In honor of Father’s Day, a few days late, I thought I’d offer this little anecdote from The Vegetarian’s Guide to Eating Meat — the book-in-progress — about the part my Dad played in my development into a foodie…sort of:
Both my father and I are incredibly picky eaters, while, for my mother and sisters, eating is a contact sport. Why anyone would bother to turn down a food they’ve never tried before is beyond their understanding. When I was growing up, they argued their position often, trying to convince my father and I that this restaurant’s Thai satay sauce didn’t really taste like tahini, or that really, a samosa is a lot like a French fry. We remained unconvinced, a fortress together. My father adamantly refuses any parmesan cheese on his pasta—in fact, refuses to eat pasta in any shape other than long spaghetti. With a father who turns down the cheese on a cheeseburger that he orders hockey puck hard, my aversions towards eggplant, lentils, broccoli, or mushrooms never seemed too strange.
Our shared food fussiness meant we were a team on the home turf, strong enough in our protests for anything too weird to invade the family dinner table. We certainly were not going to tolerate any ethnic food on our kitchen table. Once every few months, to indulge their taste for the spicy, my mother and sisters would have what they called “girls’ night out.” They would dress up a little, taking the excuse to use their curling irons to wear heels and eyeliner, and head out on the town for a more international approach to fine dining, and to catch a romantic comedy at the theater by the mall.
I stayed home with my father, relieved to have narrowly avoided getting roped into what I thought of then as far too girly a night, lucky to have missed out on the raw fish or the latest Meg Ryan flick. We’d order a couple of pizzas—plain cheese for him, Hawaiian for me—and he’d let me watch him watch ESPN while I ate off a paper plate on the living room floor. He’d drink a Sam Adams straight from the bottle while we watched the Celtics rattle the backboards at the Garden, him leaping up dramatically with each basket made.
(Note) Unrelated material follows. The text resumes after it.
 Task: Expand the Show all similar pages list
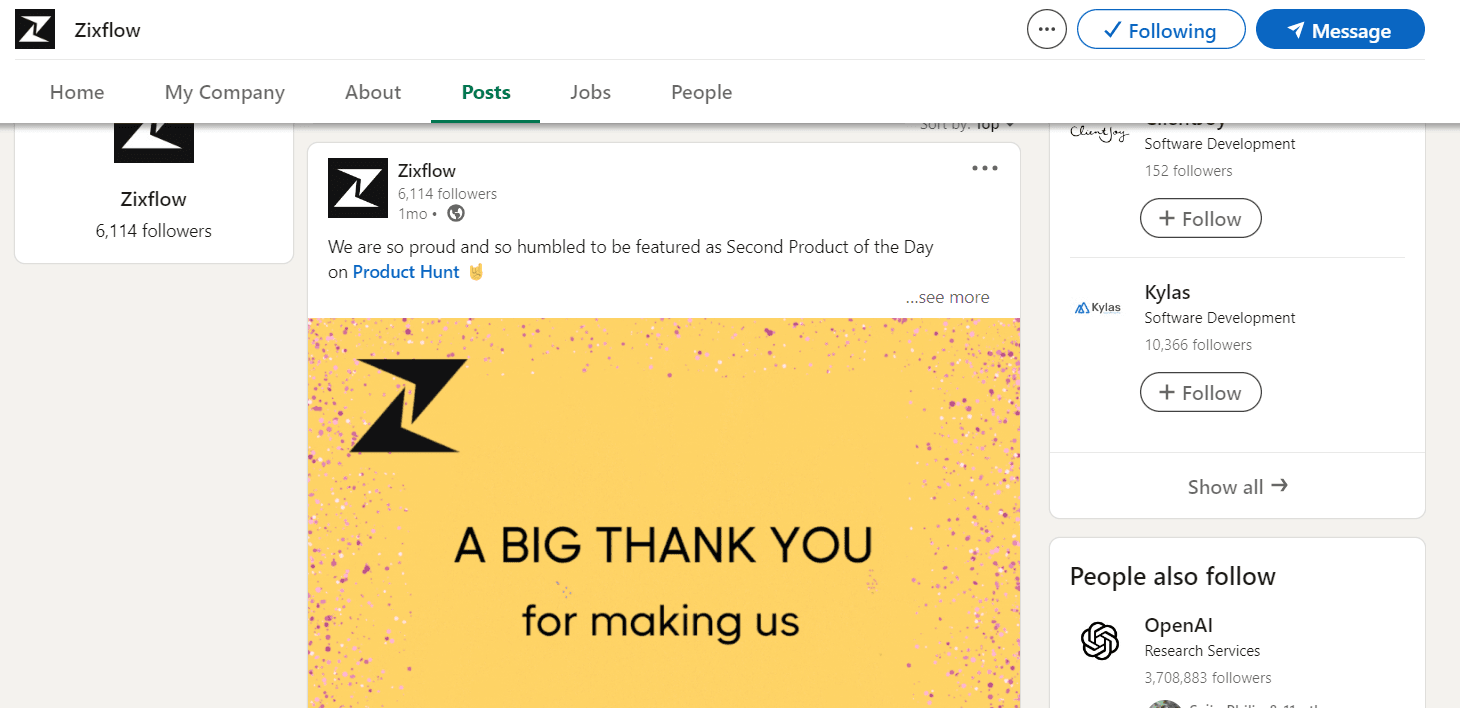point(1237,487)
We’d laugh as I imitated him, launching myself into the air, coming down on one knee and pumping my elbow backwards, yelling yeah, baby!
These nights with my father were my private victories, my first little rebellions against the culture of womanhood, a culture that seemed to me based mostly on hair and makeup and a far too adventurous approach to food. I knew I shared more in common with my father than either of my sisters, despite the fact that they actually played on the basketball and soccer teams he coached. We liked pizza better than Indian food and we were never going to change.
I must have sensed at the time that I was missing out on something, watching them from a distance as they learned to use chopsticks and hair straighteners, wrinkling my nose at the mysterious cardboard containers they brought home, bottoms spotted with grease from thick yogurt sauces, or round aluminum plates with crumpled edges full of seaweed rolls and thin strips of ginger. My decisions not to go along with my mother and sisters were perhaps too voracious, too full of scorn. I decided I didn’t want to learn that way to be a woman—perhaps because I sensed I wouldn’t be much good at it.
I’ve branched out a bit since then, discovering an adult taste for a good California roll and a vodka martini, tuning in for my fair share of Sex and the City. But I was a quiet, clumsy girl surrounded by brassy, confident women, comfortable in heels or in the kitchen. People who met my family for the first time assumed I was adopted. Rather than be left out, branded the too-awkward tomboy, I chose a different identity for myself. My father was my closest physical analog in the family, and so I took my first steps in self-identity towards him, away from the kitchen. Away from femininity, and towards pizza off paper plates with ESPN.